Work to complete:
From the line containing "Open Customer Service nav item" down to the final entry below, restate each line word for word.

(Collected data)
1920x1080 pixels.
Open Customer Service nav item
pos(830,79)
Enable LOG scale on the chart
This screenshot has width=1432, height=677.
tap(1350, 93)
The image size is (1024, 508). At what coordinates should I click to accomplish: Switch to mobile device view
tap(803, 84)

Response to this exercise:
Open Customer Service nav item
pos(830,79)
Enable LOG scale on the chart
This screenshot has width=1432, height=677.
tap(1350, 93)
The image size is (1024, 508). At what coordinates should I click to accomplish: Switch to mobile device view
tap(803, 84)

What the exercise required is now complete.